# What You'll Need:
→ For the Corn Dogs
01 - 8 hot dogs
02 - 8 wooden sticks (popsicle or bamboo skewers)
→ For the Batter
03 - 1 cup yellow cornmeal (120 g)
04 - 1 cup all-purpose flour (125 g)
05 - 1/4 cup granulated sugar (50 g)
06 - 1 tablespoon baking powder
07 - 1/2 teaspoon salt
08 - 1 cup whole milk (240 ml)
09 - 2 large eggs
10 - 1 tablespoon vegetable oil
→ For Frying
11 - 6 cups vegetable oil for deep frying (approximately 1.5 liters)
# How-To Steps:
01 - Pat the hot dogs completely dry with paper towels and insert a wooden stick into each one, leaving enough stick exposed to use as a handle.
02 - Pour vegetable oil into a deep fryer or large, heavy pot. Heat to 350°F, maintaining consistent temperature throughout frying.
03 - In a large bowl, whisk together yellow cornmeal, all-purpose flour, granulated sugar, baking powder, and salt until evenly combined.
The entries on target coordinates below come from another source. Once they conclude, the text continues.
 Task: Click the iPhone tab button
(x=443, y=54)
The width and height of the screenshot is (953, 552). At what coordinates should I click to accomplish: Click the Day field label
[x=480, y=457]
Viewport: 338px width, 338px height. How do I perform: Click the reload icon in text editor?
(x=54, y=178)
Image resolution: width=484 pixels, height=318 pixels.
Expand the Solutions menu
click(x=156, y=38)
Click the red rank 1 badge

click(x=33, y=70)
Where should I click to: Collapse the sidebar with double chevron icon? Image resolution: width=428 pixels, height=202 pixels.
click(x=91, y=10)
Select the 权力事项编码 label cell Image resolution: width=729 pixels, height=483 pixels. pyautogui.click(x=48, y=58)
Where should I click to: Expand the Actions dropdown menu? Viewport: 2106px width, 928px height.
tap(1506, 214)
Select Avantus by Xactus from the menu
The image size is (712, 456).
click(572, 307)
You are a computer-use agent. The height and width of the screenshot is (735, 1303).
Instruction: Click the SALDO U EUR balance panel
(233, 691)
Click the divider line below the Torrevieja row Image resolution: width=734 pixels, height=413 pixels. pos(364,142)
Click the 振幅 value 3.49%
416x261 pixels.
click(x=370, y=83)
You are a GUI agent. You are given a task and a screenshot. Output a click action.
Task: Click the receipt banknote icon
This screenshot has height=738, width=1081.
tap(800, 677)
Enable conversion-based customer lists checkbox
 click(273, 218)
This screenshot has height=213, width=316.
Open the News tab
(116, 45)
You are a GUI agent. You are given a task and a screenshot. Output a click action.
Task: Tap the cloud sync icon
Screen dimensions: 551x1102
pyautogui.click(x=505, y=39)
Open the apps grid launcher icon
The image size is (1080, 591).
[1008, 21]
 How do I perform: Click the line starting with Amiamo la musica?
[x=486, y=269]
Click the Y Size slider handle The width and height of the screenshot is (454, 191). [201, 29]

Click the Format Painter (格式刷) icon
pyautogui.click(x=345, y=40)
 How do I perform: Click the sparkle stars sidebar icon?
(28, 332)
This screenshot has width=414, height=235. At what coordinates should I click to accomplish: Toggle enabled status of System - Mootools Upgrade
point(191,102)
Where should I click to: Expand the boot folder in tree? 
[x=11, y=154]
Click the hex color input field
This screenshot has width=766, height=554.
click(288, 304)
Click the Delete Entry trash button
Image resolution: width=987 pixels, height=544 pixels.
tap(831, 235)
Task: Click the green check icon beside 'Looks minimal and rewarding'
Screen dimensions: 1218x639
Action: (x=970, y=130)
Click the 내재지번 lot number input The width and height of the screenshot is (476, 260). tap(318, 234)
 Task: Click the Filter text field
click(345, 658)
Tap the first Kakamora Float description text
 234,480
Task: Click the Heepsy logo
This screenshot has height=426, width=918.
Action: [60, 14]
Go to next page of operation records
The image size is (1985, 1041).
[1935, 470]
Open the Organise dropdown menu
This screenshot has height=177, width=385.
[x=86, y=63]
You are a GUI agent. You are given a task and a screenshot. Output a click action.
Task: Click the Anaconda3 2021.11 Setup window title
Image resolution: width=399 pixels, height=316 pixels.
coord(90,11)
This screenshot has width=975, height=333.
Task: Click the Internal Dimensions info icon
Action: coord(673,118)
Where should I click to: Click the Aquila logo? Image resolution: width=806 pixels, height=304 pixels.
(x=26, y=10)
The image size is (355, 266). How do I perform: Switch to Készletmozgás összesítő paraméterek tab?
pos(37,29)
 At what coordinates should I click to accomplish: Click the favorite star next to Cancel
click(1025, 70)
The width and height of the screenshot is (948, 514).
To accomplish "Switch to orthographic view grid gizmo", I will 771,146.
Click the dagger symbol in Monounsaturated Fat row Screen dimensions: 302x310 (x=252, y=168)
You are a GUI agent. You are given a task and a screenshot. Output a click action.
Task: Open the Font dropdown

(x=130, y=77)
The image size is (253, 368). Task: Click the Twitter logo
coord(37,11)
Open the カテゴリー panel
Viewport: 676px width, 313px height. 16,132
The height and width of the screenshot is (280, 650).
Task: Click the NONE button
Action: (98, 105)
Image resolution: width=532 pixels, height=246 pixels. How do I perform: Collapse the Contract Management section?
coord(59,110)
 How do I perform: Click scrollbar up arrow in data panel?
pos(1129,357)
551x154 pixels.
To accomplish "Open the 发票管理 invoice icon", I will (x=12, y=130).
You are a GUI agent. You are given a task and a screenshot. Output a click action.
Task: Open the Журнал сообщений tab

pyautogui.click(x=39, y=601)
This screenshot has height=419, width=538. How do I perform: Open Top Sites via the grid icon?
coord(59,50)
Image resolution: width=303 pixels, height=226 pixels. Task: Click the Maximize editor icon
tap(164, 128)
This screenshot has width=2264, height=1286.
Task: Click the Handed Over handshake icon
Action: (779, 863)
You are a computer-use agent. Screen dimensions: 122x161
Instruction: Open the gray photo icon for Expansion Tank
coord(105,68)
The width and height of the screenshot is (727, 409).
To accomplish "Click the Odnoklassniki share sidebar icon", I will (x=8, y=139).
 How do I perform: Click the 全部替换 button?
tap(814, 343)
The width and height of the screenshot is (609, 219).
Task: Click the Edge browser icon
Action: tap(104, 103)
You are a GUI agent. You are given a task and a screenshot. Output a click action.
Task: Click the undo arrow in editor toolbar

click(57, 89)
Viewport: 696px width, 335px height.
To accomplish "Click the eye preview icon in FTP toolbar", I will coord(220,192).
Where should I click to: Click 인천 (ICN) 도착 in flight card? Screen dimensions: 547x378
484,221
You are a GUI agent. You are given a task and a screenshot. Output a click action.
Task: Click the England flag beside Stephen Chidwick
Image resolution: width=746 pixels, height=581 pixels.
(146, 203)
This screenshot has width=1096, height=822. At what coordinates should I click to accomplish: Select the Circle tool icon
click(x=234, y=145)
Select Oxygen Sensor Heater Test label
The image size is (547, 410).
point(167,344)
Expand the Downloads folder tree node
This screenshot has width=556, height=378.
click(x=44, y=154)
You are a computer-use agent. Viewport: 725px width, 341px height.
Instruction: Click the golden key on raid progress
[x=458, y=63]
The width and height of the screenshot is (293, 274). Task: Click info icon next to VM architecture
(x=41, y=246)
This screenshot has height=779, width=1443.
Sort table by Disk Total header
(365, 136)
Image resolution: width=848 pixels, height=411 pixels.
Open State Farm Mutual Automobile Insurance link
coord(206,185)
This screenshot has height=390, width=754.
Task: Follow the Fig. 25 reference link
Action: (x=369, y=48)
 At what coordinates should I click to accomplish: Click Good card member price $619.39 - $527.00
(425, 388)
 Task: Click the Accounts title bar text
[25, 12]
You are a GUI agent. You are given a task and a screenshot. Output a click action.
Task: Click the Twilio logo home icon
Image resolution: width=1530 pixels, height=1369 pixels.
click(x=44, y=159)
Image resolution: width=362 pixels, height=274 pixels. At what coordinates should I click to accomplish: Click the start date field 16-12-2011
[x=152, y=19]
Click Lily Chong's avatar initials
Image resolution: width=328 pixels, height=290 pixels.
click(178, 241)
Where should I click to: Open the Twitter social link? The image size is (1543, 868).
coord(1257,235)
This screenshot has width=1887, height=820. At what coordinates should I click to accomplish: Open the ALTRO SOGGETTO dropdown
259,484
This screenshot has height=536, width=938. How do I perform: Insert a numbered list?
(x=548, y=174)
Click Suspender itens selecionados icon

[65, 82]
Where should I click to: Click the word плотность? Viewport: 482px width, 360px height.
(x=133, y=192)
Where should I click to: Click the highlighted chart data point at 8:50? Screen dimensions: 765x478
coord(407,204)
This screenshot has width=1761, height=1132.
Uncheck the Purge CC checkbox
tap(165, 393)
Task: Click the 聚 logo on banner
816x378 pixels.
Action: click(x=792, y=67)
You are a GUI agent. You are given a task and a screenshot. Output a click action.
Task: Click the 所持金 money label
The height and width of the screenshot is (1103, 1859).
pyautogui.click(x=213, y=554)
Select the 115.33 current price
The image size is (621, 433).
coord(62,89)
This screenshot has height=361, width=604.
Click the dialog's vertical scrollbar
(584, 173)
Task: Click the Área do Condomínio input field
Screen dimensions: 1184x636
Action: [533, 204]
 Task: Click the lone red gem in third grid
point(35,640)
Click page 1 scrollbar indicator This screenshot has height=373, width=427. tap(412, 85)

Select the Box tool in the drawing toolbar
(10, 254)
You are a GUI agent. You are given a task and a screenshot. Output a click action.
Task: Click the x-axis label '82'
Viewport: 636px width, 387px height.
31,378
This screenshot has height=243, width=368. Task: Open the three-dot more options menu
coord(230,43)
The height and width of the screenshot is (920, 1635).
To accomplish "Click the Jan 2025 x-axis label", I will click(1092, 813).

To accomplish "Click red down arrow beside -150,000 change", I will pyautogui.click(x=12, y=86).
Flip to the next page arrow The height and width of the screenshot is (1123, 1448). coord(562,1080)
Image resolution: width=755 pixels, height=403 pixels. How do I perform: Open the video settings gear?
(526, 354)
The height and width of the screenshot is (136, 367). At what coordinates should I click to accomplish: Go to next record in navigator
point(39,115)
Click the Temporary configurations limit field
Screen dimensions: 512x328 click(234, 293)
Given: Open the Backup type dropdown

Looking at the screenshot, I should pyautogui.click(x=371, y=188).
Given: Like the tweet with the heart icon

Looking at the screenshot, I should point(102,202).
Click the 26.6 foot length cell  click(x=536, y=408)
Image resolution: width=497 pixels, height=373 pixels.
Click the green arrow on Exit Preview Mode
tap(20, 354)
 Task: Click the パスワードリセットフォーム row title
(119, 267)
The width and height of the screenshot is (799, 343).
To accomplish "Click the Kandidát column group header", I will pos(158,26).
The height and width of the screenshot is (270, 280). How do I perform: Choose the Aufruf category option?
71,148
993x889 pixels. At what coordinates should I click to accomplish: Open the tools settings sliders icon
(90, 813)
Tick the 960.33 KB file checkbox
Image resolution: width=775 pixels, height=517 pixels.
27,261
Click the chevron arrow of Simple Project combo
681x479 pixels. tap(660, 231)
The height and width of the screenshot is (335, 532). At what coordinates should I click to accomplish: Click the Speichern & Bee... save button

04 - In a separate bowl, beat the whole milk, eggs, and vegetable oil until fully incorporated.
05 - Pour the wet mixture into the dry ingredients and whisk until smooth and thick. The batter should coat the back of a spoon.
06 - Transfer the batter to a tall glass, making it easier to dip the hot dogs evenly.
07 - Dip each hot dog into the batter, turning to coat completely. Allow excess batter to drip off briefly.
08 - Carefully lower 2-3 battered hot dogs into the hot oil. Fry for 3-4 minutes, turning occasionally, until golden brown and crispy.
09 - Remove corn dogs with tongs and drain on a paper towel-lined plate. Serve immediately with ketchup and mustard.